Etre enfant unique dans une famille riche aide à mieux réussir

Une étude suédoise affirme que la réussite sociale est liée à la taille de la famille.

Le 19 décembre 1962, la famille du pompiste Marcel et de sa femme pose après avoir reçu le prix Cognacq-Jay récompensant les familles nombreuses.
Le 19 décembre 1962, la famille du pompiste Marcel et de sa femme pose après avoir reçu le prix Cognacq-Jay récompensant les familles nombreuses. (AFP)

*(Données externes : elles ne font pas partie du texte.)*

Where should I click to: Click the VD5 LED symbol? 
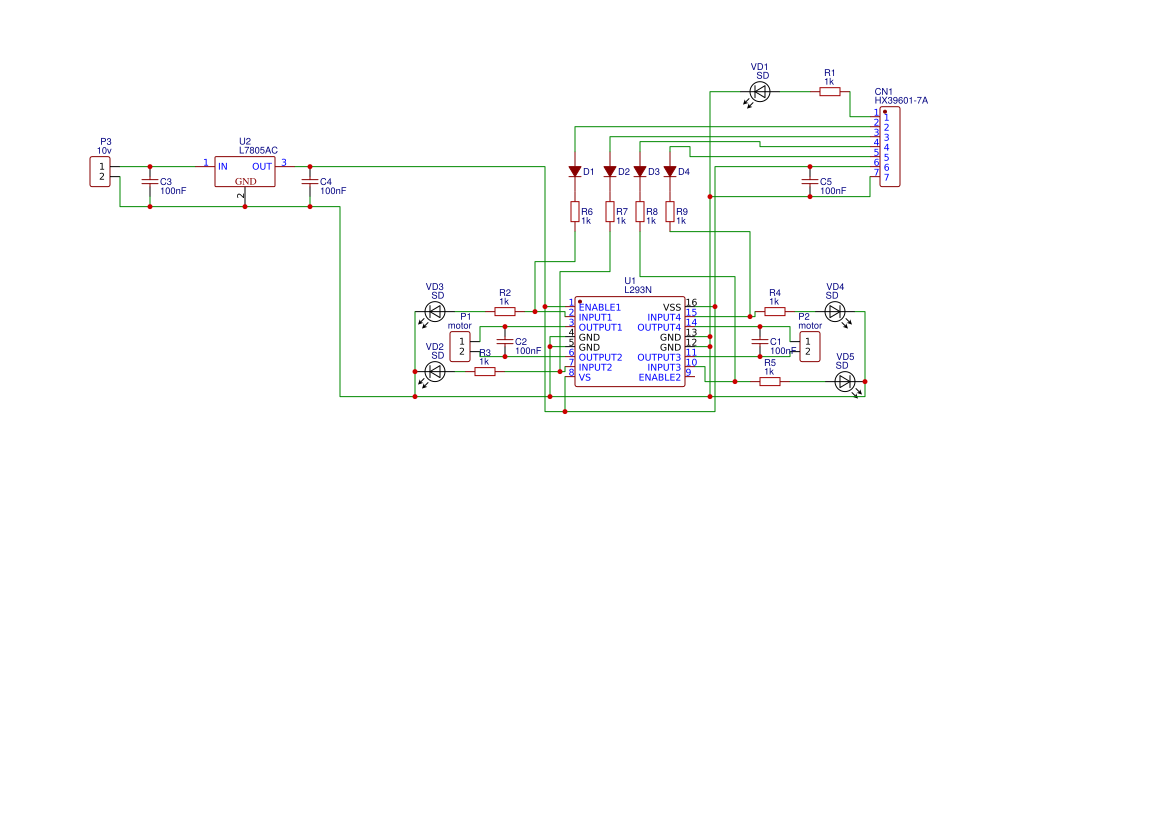point(845,382)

SOCIETE - Une famille nombreuse entrave-t-elle la réussite sociale ? "Une faible fertilité et un haut niveau socio-économique déterminent une meilleure réussite socio-économique pour la descendance sur quatre générations", assure une étude publiée mercredi 29 août par des chercheurs britanniques et suédois dans la revue Proceedings of the Royal Society B (article en anglais). En clair, venir d'une famille aisée et avoir peu de frères et sœurs donne plus d'atouts.

Ces universitaires ont eu l'idée d'analyser les données d'une vaste enquête "multi-générationnelle" réalisée en Suède sur 14 000 personnes nées entre 1915 et 1929 et sur leur descendance, avec un suivi sur quatre générations. Les chercheurs ont pu vérifier ce qu'on pouvait deviner intuitivement : un faible nombre d'enfants et un milieu socio-économique supérieur déterminent en grande partie la réussite des générations futures d'une famille. Rares sont les enfants pauvres issus de familles nombreuses à percer sur le plan social et économique.

Limiter le nombre d'enfants profite surtout aux riches

"La faible fertilité des parents et un haut niveau socio-économique induisent des notes plus élevées à l'école, un meilleur parcours éducatif et des revenus supérieurs", selon l'article. La relation entre le nombre d'enfants et la réussite future est plus marquée lorsque le milieu social de départ est élevé, souligne un des trois chercheurs qui signent cette étude.

"L'une des choses les plus intéressantes que nous ayons trouvées est que le fait d'être d'une famille initialement riche rend le bénéfice d'avoir peu d'enfants encore plus grand" pour les générations futures, explique le Dr David Lawson de l'University College London (UCL). "Par opposition, les foyers pauvres tirent relativement peu de bénéfices à limiter le nombre d'enfants" en termes de réussite future pour la descendance, explique-t-il. C'est "peut-être" parce que le succès des enfants des familles pauvres est alors déterminé par des facteurs "plus vastes de société" et non pas essentiellement par l'investissement consenti par les parents et par une question d'héritage, indique-t-il.